With easy wealth came a softening of the hard edges. The fops and dandies had no interest in war, and concentrated instead on their seraglios. Old Goa became more famous for its whores than for its cannons or cathedrals. According to the records of the Goan Royal Hospital, by the first quarter of the seventeenth century at least five hundred Portuguese a year were dying from syphilis and ‘the effects of profligacy’. Although the ecclesiastical authorities issued edicts condemning the sexual ‘laxity’ of the married women who ‘drugged their husbands the better to enjoy their lovers’, this did not stop the clerics themselves keeping whole harems of black slave-girls for their pleasure. In the 1590s the first Dutch galleons had begun defying the Portuguese monopoly; by 1638 Goa was being blockaded by Dutch warships. Sixty years later, in 1700, according to a Scottish sea captain, the city was a ‘place of small Trade and most of its Riches ly in the Hands of indolent Country Gentlemen, who loiter away their days in Ease, Luxury and Pride’.
So it was to remain.
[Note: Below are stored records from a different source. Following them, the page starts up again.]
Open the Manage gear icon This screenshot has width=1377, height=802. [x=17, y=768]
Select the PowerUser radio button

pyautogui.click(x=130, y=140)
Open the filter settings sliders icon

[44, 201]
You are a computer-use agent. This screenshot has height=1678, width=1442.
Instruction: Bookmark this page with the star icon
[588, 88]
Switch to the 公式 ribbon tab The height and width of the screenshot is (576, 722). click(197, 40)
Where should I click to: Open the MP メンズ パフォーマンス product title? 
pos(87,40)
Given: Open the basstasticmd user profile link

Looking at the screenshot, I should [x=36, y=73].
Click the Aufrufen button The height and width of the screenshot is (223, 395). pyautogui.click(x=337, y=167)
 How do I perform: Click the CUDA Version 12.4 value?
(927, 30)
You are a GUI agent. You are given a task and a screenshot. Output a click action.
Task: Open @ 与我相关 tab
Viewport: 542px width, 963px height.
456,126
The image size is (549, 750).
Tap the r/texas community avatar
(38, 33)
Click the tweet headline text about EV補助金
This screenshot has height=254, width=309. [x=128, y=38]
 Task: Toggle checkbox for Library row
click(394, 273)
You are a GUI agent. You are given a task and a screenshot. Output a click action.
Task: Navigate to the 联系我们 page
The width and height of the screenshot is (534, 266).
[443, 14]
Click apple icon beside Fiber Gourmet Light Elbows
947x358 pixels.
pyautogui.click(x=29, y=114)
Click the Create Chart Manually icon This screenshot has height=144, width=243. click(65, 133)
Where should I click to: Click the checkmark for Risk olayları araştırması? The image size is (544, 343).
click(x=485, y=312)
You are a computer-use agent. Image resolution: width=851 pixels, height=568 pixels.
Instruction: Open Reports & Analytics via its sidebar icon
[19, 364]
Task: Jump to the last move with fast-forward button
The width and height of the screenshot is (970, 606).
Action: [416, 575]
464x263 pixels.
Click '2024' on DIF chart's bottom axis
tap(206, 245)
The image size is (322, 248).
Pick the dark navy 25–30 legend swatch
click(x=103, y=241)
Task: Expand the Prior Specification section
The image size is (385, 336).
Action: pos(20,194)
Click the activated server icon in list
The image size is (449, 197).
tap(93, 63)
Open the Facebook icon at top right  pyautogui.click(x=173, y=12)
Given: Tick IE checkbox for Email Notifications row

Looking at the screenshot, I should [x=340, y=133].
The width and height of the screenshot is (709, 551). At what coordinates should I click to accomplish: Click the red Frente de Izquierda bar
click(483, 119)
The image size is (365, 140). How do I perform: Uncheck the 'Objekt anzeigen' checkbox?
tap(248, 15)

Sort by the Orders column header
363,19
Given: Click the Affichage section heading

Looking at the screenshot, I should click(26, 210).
The jungle crept back, leaving only a litter of superb baroque churches – none of which would look out of place on the streets of Lisbon, Madrid or Rome – half strangled by the mangrove swamps.
The most
magnificent of the surviving buildings is Bom Jesus, the church which now acts as the enormous vaulted mausoleum of Goa’s great saint, the sixteenth-century Jesuit missionary Francis Xavier. To modern tastes, Xavier seems to have been a brute – when he visited Goa he was so shocked by the lingering pagan practices performed by the colony’s converted Hindus that he successfully petitioned for the importing of the Inquisition – but this does not stop Goans of all faiths revering his memory four hundred years later. Indeed, a decade ago, when the miraculously undecayed body of St Francis was last put on public display on the altar of Bom Jesus, one Hindu lady was so overcome with devotional fervour that she bit off the little toe of the saint’s left foot and smuggled the relic out of the church in her mouth. She was only apprehended when she removed it from her mouth in the queue for the ferry.
Ironically, the healing powers of St Francis are today particularly sought after by those same ‘pagan’ Hindus Xavier sought either to convert or to persecute. Outside Bom Jesus stand the usual lines of postcard- and trinket-sellers. But among the Catholics selling effigies of the Virgin and pictures of the Pope are a group of Hindus who squat on the pavement and sell wax models of legs, arms, heads and ribs. I asked them what the models were for.
‘To put on the tomb of St Francis,’ replied one. ‘If you have a broken leg, you put one of these wax legs on the Mr Xavier’s tomb. If you have headache, then you put one wax head, and so on.’
‘How does that help?’ I asked.
‘This model will remind the saint to cure your problem,’ replied the fetish salesman. ‘Then pain will be finished double-quick, no problem.’